Azilect is a pharmaceutical drug designed to treat Parkinson's disease in various phases of the condition. The drug is manufactured by Teva Pharmaceuticals. The Azilect drug is available by prescription only and is claimed to be able to reduce the symptoms of Parkinson's disease: shaking, tremors, slowness of movement, aching muscles or stiffness, trouble walking normally, a decline in facial expressiveness and even smaller handwriting.
It works by improving Dopamine levels in the brain, enabling the patient to regain some mobility lost due to the cognitive disorder. The product contains rasagiline and mannitol . Azilect side effects are dizziness, nausea, sweating, and fainting, while interactions of Azilect are numerous and potentially dangerous. The dosage is 1 pill a day but it can be higher if needed. Azilect generic is also available in the form of rasagiline.

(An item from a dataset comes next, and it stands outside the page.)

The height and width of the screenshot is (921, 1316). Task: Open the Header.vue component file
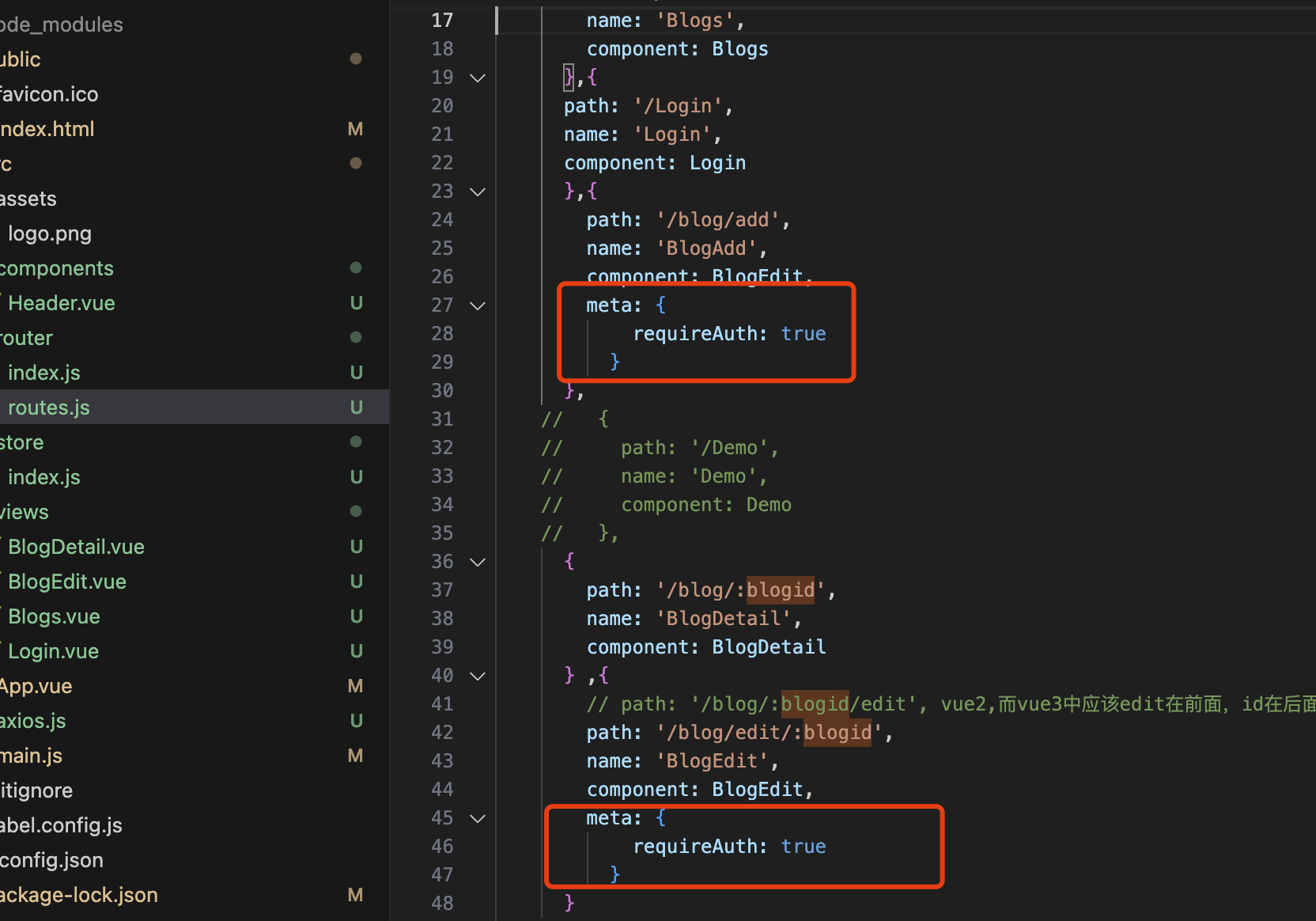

Cognitive disorders like Parkinson's disease often affect both the patient as well as his or her loved ones. Parkinson's disease is still under research, and new results are provided almost every year. Based on these discoveries, pharmaceutical companies can develop and produce more effective treatments. Unfortunately, the battle with this terrible disease is far from over. Perhaps one day there will be a clear cure and preventative measures, but for the time being, there are only prescription drugs, such as this one, that hope to reduce the symptoms of the disease. The Azilect side effect, as well as important drug interactions and precautions, should be accounted for before starting treatment.
According to its manufacturer, this drug may enable those diagnosed with this cognitive disorder to regain some of their lost mobility. However, even though Azilect may increase the Dopamine levels in the brain, it is not likely to be appropriate for general use by the average individual.